# Working with MCP Servers

In this section, we will explore the **Model Context Protocol (MCP)** and how Llama Stack enables the seamless integration of external services as powerful tools for your agents. You will learn how to bridge the gap between your LLM applications and domain-specific functionalities or real-time data sources.

By the end of this section, you will be able to:

* **Understand MCP Servers:** Learn what MCP is and how it allows external services to expose their functionalities to Llama Stack agents.
* **Run an MCP-enabled container:** Deploy a pre-built MCP server container that exposes a weather API.
* **Register MCP tools:** Register the weather-related functionalities (like `get_alerts` and `get_forecast`) from the MCP server with Llama Stack.
* **Utilize MCP tools with a Llama Stack Agent:** Observe how a Llama Stack agent can discover and use these newly registered MCP tools to answer questions requiring external data.

This section will demonstrate how Llama Stack extends the capabilities of your AI agents by allowing them to interact with a diverse ecosystem of specialized services, bringing dynamic and real-world data into their decision-making process.

**Large Language Models (LLMs)** are incredibly powerful for understanding and generating human-like text. However, by themselves, they are limited to the knowledge they were trained on and cannot interact with the real world, access real-time data, or perform specific actions like looking up weather forecasts or checking inventory.

This is where **Model Context Protocols (MCP)** come in. Imagine MCP as a standardized way for *any external service* to describe its functionalities and make them available to an LLM or an AI agent. Think of it like a common language that allows your AI application to say, "Hey, I need to get the current temperature in London," and a separate weather service to understand that request and provide the data, regardless of how that weather service is built internally.

**List of tasks:**
a - Answer these questions about the section on MCP servers, one line each:
(i) What kind of API does the pre-built MCP server container expose?
(ii) Which two weather-related functionalities are named as examples to register with Llama Stack?
(iii) What are LLMs limited to when used by themselves?
b - List the four bolded learning goals that the section on MCP servers says you will be able to do by its end.
c - Continue the section on MCP servers after its last paragraph, the one about a common language for asking a weather service for data.

**Source information:**
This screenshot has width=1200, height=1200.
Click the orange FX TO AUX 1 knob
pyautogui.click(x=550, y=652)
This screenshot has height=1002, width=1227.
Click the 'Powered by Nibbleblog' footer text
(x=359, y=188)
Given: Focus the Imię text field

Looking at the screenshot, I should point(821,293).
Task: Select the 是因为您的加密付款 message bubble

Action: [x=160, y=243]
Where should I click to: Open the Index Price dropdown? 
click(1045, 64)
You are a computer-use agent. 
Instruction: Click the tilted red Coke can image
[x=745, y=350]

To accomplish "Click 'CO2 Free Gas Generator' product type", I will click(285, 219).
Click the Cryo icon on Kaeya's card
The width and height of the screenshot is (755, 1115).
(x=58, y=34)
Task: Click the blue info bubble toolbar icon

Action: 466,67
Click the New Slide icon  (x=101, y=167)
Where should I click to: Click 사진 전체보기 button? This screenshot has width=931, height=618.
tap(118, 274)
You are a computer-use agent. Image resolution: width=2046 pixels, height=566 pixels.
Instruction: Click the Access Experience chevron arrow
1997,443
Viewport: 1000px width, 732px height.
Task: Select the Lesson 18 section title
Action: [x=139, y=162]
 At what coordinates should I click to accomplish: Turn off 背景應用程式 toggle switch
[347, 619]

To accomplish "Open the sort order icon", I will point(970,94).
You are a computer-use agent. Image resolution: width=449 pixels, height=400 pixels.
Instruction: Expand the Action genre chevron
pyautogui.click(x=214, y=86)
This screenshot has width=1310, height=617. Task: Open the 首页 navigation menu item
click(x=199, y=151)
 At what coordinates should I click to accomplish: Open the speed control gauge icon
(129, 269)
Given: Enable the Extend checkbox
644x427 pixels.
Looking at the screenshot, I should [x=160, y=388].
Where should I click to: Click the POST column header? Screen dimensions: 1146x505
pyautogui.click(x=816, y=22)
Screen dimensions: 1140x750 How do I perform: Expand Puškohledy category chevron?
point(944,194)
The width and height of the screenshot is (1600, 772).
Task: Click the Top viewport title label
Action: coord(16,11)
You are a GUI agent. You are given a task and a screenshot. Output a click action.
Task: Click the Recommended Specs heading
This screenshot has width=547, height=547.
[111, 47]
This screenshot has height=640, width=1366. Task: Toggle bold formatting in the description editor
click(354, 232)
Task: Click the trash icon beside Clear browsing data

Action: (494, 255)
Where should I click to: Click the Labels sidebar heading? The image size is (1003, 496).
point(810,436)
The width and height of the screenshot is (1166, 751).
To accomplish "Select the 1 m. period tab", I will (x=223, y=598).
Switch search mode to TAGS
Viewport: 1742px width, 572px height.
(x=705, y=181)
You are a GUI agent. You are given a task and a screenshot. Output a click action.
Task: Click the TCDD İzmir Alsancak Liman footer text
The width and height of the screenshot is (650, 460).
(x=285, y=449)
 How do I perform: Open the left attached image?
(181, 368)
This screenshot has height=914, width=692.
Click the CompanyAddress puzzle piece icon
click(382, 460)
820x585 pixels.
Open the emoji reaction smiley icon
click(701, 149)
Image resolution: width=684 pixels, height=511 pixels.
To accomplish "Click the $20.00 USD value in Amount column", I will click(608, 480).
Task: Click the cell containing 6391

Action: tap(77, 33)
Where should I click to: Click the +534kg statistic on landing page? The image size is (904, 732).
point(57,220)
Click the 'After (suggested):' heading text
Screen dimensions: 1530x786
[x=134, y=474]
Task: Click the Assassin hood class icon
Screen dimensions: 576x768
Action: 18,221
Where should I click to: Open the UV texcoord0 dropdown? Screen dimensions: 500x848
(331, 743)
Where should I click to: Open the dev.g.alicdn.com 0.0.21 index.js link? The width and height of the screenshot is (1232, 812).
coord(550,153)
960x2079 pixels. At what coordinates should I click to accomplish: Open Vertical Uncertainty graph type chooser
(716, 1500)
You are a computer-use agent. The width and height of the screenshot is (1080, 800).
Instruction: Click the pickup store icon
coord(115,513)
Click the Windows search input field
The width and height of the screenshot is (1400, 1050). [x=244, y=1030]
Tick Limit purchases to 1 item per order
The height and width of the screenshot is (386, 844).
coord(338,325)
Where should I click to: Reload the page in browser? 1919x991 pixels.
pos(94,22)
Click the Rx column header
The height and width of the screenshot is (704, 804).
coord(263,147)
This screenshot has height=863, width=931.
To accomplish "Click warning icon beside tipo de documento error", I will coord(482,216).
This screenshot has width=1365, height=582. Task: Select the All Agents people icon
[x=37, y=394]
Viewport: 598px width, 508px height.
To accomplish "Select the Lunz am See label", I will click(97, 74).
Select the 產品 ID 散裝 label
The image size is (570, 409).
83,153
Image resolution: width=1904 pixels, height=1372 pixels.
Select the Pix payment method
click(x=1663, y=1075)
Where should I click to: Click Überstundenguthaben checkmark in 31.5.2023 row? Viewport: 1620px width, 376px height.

**Exercise answers:**
a -
(i) A weather API.
(ii) `get_alerts` and `get_forecast`.
(iii) The knowledge they were trained on.

b -
Understand MCP Servers
Run an MCP-enabled container
Register MCP tools
Utilize MCP tools with a Llama Stack Agent

c -
Traditionally, connecting an LLM to an external tool involved writing custom wrappers and integration code for each tool and often for each specific LLM framework. This becomes cumbersome and difficult to scale as you add more tools or switch between different AI models or platforms.

**MCP addresses this by providing a clear, discoverable interface.** External services, or "Model Context Protocol Servers," expose their capabilities (like a `get_forecast` function or a `check_inventory` function) in a structured, machine-readable format. Llama Stack, for example, can then consume this definition, automatically understand what the tool does, what inputs it needs, and what outputs to expect.

This standardized approach offers significant benefits for building scalable AI agents and applications:

* **Plug-and-Play Tooling:** Just as you can plug different peripherals into a computer, MCP allows you to "plug in" various services as tools for your agents without extensive custom coding for each.
* **Enhanced Agent Intelligence:** Agents can transcend their static training data, performing real-time actions, fetching live information, and interacting with enterprise systems, making them far more dynamic and useful.
* **Modularity and Maintainability:** Your specialized services (like a weather API or an inventory management system) can evolve independently, and as long as they adhere to the MCP, your AI agents can continue to use them without disruption.
* **Scalability:** As your application grows, you can easily add more MCP-enabled services, expanding the agent's capabilities by simply registering the new tools with Llama Stack, rather than rewriting large portions of your AI application.

In essence, MCP unlocks the full potential of AI agents by giving them standardized access to the vast world of external data and services, making your AI applications more powerful, adaptable, and easier to manage at scale.

### Setting up the environment for our experiment
We will now start our first MCP Server by running the `mcp-weather` container. This server will expose weather-related functionalities that our Llama Stack agent can use as tools.

In [1]:
!podman run -d --replace --name mcp-weather --network=host quay.dev.demo.redhat.com/rhdp/mcp-weather:latest --port 8005 

!podman ps

Trying to pull quay.dev.demo.redhat.com/rhdp/mcp-weather:latest...
Getting image source signatures
Copying blob 3e62d0f9a5d9 [-------------] 0.0b / 11.2KiB (skipped: 0.0b = 0.00%)
Copying blob 3e62d0f9a5d9 [---------------------------] 0.0b / 11.2KiB | 0.0 b/s
Copying blob 7f48b8fefae7 [------------] 0.0b / 200.6MiB (skipped: 0.0b = 0.00%)
Copying blob 7f48b8fefae7 [--------------------------] 0.0b / 200.6MiB | 0.0 b/s
Copying blob a8d0f3a32034 [-------------] 0.0b / 16.7MiB (skipped: 0.0b = 0.00%)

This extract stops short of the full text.